*BRIEF*.
Return each of the entries below precisely as it appears.
══ DATA TO USE
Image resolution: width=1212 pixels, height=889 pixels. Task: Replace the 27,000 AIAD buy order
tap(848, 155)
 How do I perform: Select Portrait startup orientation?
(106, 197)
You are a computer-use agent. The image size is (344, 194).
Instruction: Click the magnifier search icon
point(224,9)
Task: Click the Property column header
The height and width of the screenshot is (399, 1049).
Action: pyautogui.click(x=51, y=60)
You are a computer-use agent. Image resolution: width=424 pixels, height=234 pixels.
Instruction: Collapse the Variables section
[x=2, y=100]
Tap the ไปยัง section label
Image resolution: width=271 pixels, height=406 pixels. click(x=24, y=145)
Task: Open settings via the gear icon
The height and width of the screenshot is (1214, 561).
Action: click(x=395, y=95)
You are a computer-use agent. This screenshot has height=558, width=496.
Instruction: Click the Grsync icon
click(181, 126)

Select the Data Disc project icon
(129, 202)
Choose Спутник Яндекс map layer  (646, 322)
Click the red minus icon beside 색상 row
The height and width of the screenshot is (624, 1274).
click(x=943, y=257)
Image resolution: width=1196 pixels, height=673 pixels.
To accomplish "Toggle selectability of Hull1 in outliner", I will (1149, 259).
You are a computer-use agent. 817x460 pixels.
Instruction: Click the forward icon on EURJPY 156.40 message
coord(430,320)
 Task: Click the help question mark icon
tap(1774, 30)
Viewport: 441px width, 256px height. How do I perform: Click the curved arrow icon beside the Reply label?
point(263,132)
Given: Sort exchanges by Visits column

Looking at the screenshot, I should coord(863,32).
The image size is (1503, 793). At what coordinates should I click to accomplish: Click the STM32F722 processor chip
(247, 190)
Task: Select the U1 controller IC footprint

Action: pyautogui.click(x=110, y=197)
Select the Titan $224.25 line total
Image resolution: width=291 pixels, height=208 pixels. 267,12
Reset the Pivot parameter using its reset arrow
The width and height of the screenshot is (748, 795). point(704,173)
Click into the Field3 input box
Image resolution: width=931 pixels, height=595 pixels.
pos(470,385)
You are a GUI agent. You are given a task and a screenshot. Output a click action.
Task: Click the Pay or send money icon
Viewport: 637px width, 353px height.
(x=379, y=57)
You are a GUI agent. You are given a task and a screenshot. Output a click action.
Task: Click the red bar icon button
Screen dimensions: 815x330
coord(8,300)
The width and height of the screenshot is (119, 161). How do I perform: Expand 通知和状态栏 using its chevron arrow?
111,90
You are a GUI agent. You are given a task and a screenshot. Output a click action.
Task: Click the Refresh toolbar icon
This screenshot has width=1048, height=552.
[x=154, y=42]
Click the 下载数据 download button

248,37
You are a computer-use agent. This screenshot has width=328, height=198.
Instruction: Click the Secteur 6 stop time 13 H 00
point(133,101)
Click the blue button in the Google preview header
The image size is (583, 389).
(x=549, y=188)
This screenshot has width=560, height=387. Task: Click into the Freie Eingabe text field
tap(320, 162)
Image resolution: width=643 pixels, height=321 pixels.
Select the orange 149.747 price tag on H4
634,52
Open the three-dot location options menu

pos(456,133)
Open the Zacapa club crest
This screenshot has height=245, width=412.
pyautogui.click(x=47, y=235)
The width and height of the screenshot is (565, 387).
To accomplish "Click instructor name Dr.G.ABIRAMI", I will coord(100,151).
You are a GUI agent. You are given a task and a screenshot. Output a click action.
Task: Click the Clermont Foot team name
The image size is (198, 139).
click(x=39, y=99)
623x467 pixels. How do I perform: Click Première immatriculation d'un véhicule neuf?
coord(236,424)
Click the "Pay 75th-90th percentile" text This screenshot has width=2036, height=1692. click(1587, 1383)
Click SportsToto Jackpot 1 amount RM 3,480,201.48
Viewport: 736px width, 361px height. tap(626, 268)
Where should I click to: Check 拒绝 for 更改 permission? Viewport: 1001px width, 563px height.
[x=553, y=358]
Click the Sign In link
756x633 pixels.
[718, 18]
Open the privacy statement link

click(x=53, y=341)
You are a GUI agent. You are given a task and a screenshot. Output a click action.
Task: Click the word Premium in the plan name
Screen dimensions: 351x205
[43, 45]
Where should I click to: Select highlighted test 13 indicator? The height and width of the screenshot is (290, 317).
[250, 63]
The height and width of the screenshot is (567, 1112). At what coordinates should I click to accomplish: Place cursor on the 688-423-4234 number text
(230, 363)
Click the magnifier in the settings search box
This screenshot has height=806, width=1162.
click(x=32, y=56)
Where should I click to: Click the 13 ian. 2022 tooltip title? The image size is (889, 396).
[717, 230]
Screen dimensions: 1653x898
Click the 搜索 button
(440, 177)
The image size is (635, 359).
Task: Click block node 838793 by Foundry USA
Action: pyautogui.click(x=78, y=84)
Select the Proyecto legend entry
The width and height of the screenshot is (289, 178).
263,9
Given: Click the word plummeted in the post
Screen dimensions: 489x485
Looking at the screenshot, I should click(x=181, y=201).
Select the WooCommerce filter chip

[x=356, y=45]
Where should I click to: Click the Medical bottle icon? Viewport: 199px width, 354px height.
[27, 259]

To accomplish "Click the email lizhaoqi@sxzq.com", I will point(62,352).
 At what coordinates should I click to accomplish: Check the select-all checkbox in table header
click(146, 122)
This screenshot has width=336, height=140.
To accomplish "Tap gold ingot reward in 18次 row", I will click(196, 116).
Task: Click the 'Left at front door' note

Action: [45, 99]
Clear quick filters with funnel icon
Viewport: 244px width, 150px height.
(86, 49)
════
*FINISHED EXERCISE*.
Image resolution: width=1212 pixels, height=889 pixels. Task: Replace the 27,000 AIAD buy order
tap(848, 155)
 How do I perform: Select Portrait startup orientation?
(106, 197)
You are a computer-use agent. The image size is (344, 194).
Instruction: Click the magnifier search icon
point(224,9)
Task: Click the Property column header
The height and width of the screenshot is (399, 1049).
Action: pyautogui.click(x=51, y=60)
You are a computer-use agent. Image resolution: width=424 pixels, height=234 pixels.
Instruction: Collapse the Variables section
[x=2, y=100]
Tap the ไปยัง section label
Image resolution: width=271 pixels, height=406 pixels. click(x=24, y=145)
Task: Open settings via the gear icon
The height and width of the screenshot is (1214, 561).
Action: click(x=395, y=95)
You are a computer-use agent. This screenshot has height=558, width=496.
Instruction: Click the Grsync icon
click(181, 126)

Select the Data Disc project icon
(129, 202)
Choose Спутник Яндекс map layer  (646, 322)
Click the red minus icon beside 색상 row
The height and width of the screenshot is (624, 1274).
click(x=943, y=257)
Image resolution: width=1196 pixels, height=673 pixels.
To accomplish "Toggle selectability of Hull1 in outliner", I will (1149, 259).
You are a computer-use agent. 817x460 pixels.
Instruction: Click the forward icon on EURJPY 156.40 message
coord(430,320)
 Task: Click the help question mark icon
tap(1774, 30)
Viewport: 441px width, 256px height. How do I perform: Click the curved arrow icon beside the Reply label?
point(263,132)
Given: Sort exchanges by Visits column

Looking at the screenshot, I should coord(863,32).
The image size is (1503, 793). At what coordinates should I click to accomplish: Click the STM32F722 processor chip
(247, 190)
Task: Select the U1 controller IC footprint

Action: pyautogui.click(x=110, y=197)
Select the Titan $224.25 line total
Image resolution: width=291 pixels, height=208 pixels. 267,12
Reset the Pivot parameter using its reset arrow
The width and height of the screenshot is (748, 795). point(704,173)
Click into the Field3 input box
Image resolution: width=931 pixels, height=595 pixels.
pos(470,385)
You are a GUI agent. You are given a task and a screenshot. Output a click action.
Task: Click the Pay or send money icon
Viewport: 637px width, 353px height.
(x=379, y=57)
You are a GUI agent. You are given a task and a screenshot. Output a click action.
Task: Click the red bar icon button
Screen dimensions: 815x330
coord(8,300)
The width and height of the screenshot is (119, 161). How do I perform: Expand 通知和状态栏 using its chevron arrow?
111,90
You are a GUI agent. You are given a task and a screenshot. Output a click action.
Task: Click the Refresh toolbar icon
This screenshot has width=1048, height=552.
[x=154, y=42]
Click the 下载数据 download button

248,37
You are a computer-use agent. This screenshot has width=328, height=198.
Instruction: Click the Secteur 6 stop time 13 H 00
point(133,101)
Click the blue button in the Google preview header
The image size is (583, 389).
(x=549, y=188)
This screenshot has width=560, height=387. Task: Click into the Freie Eingabe text field
tap(320, 162)
Image resolution: width=643 pixels, height=321 pixels.
Select the orange 149.747 price tag on H4
634,52
Open the three-dot location options menu

pos(456,133)
Open the Zacapa club crest
This screenshot has height=245, width=412.
pyautogui.click(x=47, y=235)
The width and height of the screenshot is (565, 387).
To accomplish "Click instructor name Dr.G.ABIRAMI", I will coord(100,151).
You are a GUI agent. You are given a task and a screenshot. Output a click action.
Task: Click the Clermont Foot team name
The image size is (198, 139).
click(x=39, y=99)
623x467 pixels. How do I perform: Click Première immatriculation d'un véhicule neuf?
coord(236,424)
Click the "Pay 75th-90th percentile" text This screenshot has width=2036, height=1692. click(1587, 1383)
Click SportsToto Jackpot 1 amount RM 3,480,201.48
Viewport: 736px width, 361px height. tap(626, 268)
Where should I click to: Check 拒绝 for 更改 permission? Viewport: 1001px width, 563px height.
[x=553, y=358]
Click the Sign In link
756x633 pixels.
[718, 18]
Open the privacy statement link

click(x=53, y=341)
You are a GUI agent. You are given a task and a screenshot. Output a click action.
Task: Click the word Premium in the plan name
Screen dimensions: 351x205
[43, 45]
Where should I click to: Select highlighted test 13 indicator? The height and width of the screenshot is (290, 317).
[250, 63]
The height and width of the screenshot is (567, 1112). At what coordinates should I click to accomplish: Place cursor on the 688-423-4234 number text
(230, 363)
Click the magnifier in the settings search box
This screenshot has height=806, width=1162.
click(x=32, y=56)
Where should I click to: Click the 13 ian. 2022 tooltip title? The image size is (889, 396).
[717, 230]
Screen dimensions: 1653x898
Click the 搜索 button
(440, 177)
The image size is (635, 359).
Task: Click block node 838793 by Foundry USA
Action: pyautogui.click(x=78, y=84)
Select the Proyecto legend entry
The width and height of the screenshot is (289, 178).
263,9
Given: Click the word plummeted in the post
Screen dimensions: 489x485
Looking at the screenshot, I should click(x=181, y=201).
Select the WooCommerce filter chip

[x=356, y=45]
Where should I click to: Click the Medical bottle icon? Viewport: 199px width, 354px height.
[27, 259]

To accomplish "Click the email lizhaoqi@sxzq.com", I will point(62,352).
 At what coordinates should I click to accomplish: Check the select-all checkbox in table header
click(146, 122)
This screenshot has width=336, height=140.
To accomplish "Tap gold ingot reward in 18次 row", I will click(196, 116).
Task: Click the 'Left at front door' note

Action: [45, 99]
Clear quick filters with funnel icon
Viewport: 244px width, 150px height.
(86, 49)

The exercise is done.